▸ **STATED GOAL**:
Copy word for word the records starting at the one that contains "40) label: gallery" and ending at the one that contains "596, 808, 602)", including both of those.

▸ **DATA PROVIDED**:
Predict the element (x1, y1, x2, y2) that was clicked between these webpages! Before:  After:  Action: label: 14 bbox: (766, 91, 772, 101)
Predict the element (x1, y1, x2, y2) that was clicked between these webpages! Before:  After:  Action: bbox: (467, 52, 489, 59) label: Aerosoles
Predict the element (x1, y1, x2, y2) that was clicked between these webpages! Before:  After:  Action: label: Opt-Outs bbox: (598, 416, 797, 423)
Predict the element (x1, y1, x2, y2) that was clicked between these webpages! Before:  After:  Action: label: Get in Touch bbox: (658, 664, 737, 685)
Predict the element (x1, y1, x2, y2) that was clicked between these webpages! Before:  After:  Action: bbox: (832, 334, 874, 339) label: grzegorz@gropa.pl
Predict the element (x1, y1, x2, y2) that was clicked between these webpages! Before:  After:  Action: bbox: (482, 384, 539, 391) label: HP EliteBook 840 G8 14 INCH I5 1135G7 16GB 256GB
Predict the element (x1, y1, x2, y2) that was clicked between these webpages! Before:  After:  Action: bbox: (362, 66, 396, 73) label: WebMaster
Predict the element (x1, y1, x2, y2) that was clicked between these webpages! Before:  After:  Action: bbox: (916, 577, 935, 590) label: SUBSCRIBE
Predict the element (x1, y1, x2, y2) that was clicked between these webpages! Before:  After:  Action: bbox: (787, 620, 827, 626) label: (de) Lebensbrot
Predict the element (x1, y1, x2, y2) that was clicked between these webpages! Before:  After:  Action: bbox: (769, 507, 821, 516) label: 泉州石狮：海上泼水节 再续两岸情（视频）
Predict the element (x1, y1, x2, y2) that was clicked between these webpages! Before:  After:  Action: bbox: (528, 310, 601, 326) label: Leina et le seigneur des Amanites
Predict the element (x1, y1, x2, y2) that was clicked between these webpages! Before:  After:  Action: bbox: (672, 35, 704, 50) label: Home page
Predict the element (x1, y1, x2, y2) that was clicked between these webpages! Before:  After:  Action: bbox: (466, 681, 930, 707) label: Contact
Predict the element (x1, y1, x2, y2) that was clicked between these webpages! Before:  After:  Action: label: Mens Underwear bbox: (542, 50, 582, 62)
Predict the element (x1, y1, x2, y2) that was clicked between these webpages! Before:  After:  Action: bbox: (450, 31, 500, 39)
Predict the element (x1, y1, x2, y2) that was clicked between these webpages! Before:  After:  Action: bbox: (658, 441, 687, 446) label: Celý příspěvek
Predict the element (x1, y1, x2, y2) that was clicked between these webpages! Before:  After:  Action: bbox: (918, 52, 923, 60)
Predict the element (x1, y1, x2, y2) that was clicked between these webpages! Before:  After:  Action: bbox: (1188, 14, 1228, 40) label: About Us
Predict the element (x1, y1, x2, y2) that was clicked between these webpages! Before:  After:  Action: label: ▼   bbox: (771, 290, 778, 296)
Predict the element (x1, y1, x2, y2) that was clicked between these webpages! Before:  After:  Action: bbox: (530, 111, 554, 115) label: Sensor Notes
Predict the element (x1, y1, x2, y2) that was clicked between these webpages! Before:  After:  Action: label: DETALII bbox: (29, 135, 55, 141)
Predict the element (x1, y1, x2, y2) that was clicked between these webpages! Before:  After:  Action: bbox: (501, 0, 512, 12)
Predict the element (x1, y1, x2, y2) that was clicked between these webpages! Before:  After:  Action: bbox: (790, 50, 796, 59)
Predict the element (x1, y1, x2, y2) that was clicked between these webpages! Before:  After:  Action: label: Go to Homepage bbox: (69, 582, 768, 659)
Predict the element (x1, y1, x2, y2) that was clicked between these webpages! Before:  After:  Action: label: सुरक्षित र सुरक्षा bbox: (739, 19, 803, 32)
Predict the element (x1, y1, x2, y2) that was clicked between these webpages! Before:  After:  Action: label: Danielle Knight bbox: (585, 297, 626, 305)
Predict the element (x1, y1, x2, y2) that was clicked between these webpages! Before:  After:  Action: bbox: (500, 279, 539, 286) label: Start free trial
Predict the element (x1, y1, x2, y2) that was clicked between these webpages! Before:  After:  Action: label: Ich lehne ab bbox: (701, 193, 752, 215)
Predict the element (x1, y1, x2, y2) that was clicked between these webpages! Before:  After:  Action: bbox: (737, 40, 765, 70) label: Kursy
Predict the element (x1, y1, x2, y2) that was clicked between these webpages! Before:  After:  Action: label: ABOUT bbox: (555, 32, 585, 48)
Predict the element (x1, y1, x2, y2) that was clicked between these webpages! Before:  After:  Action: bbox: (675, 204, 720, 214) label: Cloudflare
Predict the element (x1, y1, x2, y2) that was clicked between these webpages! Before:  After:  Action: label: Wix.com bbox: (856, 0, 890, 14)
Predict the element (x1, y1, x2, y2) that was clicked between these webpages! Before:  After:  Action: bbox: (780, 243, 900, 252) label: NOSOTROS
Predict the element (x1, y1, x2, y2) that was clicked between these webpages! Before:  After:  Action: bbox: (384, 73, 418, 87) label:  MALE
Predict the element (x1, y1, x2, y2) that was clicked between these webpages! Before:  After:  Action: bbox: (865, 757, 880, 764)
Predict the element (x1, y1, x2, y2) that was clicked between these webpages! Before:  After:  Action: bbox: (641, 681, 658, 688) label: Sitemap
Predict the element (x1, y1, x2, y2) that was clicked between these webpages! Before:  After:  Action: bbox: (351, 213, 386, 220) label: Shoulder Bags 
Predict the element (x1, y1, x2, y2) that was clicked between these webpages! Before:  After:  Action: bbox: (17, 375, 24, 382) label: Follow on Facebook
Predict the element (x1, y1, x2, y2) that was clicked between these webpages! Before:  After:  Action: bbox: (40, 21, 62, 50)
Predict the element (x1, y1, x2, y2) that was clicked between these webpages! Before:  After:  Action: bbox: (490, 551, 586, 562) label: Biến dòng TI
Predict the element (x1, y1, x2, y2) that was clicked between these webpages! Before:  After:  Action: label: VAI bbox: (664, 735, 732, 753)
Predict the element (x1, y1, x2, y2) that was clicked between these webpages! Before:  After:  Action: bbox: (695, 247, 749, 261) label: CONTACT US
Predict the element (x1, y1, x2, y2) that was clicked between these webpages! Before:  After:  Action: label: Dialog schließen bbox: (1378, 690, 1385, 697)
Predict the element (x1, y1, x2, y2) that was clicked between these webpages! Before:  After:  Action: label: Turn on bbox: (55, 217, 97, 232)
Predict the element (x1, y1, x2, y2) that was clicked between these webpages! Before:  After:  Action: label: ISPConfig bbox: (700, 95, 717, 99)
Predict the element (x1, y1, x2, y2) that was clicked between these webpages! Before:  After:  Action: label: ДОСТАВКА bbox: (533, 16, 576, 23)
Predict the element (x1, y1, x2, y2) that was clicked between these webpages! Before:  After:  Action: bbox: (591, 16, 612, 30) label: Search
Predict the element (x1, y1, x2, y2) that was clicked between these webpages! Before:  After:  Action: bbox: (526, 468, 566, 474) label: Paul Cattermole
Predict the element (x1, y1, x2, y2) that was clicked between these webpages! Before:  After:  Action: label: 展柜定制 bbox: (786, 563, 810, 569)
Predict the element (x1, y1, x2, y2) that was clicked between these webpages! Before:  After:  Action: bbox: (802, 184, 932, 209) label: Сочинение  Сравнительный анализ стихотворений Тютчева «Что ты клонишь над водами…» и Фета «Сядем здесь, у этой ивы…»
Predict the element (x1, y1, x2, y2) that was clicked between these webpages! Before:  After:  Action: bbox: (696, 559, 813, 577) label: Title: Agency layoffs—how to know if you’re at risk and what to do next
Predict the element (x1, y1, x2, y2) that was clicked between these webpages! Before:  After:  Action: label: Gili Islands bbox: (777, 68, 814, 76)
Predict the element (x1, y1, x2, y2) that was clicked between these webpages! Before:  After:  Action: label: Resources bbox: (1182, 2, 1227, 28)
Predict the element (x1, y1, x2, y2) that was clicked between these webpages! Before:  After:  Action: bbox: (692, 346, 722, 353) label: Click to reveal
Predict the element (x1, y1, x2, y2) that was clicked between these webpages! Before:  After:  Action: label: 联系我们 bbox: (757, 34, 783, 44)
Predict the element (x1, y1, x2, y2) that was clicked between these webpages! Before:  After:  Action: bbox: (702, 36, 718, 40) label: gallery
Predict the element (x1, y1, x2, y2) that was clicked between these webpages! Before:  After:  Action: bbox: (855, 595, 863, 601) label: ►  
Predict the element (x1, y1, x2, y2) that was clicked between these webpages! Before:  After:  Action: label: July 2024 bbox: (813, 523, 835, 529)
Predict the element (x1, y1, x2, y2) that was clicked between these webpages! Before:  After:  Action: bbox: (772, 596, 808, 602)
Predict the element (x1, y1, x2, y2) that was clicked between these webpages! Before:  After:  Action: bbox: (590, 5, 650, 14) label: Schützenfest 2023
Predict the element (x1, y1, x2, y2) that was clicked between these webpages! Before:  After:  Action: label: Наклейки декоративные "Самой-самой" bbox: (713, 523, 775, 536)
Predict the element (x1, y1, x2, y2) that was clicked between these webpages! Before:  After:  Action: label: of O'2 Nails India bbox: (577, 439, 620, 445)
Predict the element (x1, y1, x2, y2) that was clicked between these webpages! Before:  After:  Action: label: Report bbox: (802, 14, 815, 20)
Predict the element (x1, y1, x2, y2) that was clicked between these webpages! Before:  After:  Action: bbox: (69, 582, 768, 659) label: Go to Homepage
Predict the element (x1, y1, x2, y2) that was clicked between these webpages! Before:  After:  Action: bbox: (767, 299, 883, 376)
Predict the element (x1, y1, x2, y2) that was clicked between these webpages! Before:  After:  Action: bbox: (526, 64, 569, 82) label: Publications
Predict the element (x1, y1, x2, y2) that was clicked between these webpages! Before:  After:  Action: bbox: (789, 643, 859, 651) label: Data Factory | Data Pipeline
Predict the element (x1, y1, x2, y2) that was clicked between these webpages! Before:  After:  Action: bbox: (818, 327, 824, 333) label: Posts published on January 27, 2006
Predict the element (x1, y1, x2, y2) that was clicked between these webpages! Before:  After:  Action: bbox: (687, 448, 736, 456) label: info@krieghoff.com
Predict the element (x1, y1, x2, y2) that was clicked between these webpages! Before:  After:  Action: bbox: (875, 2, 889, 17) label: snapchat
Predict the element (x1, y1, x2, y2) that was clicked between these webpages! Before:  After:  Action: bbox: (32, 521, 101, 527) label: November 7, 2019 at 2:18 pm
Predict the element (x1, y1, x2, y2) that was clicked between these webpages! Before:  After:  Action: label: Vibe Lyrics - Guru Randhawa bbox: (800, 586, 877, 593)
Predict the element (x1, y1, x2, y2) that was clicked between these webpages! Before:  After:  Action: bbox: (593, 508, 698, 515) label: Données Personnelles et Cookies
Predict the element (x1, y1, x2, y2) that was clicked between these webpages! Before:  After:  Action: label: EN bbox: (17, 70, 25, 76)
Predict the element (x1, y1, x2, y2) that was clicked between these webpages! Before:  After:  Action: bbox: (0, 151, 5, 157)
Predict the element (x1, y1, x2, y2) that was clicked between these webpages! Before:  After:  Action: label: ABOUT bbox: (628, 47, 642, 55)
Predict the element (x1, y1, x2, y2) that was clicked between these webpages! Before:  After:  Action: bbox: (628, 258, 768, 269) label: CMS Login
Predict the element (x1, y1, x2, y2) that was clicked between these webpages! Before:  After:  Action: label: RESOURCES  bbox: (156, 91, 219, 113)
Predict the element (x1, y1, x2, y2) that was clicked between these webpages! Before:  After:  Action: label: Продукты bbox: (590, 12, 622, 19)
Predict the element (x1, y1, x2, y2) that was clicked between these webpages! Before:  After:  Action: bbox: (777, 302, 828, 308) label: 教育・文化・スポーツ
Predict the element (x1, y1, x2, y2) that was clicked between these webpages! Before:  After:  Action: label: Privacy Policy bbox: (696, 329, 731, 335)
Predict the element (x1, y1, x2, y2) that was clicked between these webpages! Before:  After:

▸ **REPLY**:
Predict the element (x1, y1, x2, y2) that was clicked between these webpages! Before:  After:  Action: bbox: (702, 36, 718, 40) label: gallery
Predict the element (x1, y1, x2, y2) that was clicked between these webpages! Before:  After:  Action: bbox: (855, 595, 863, 601) label: ►  
Predict the element (x1, y1, x2, y2) that was clicked between these webpages! Before:  After:  Action: label: July 2024 bbox: (813, 523, 835, 529)
Predict the element (x1, y1, x2, y2) that was clicked between these webpages! Before:  After:  Action: bbox: (772, 596, 808, 602)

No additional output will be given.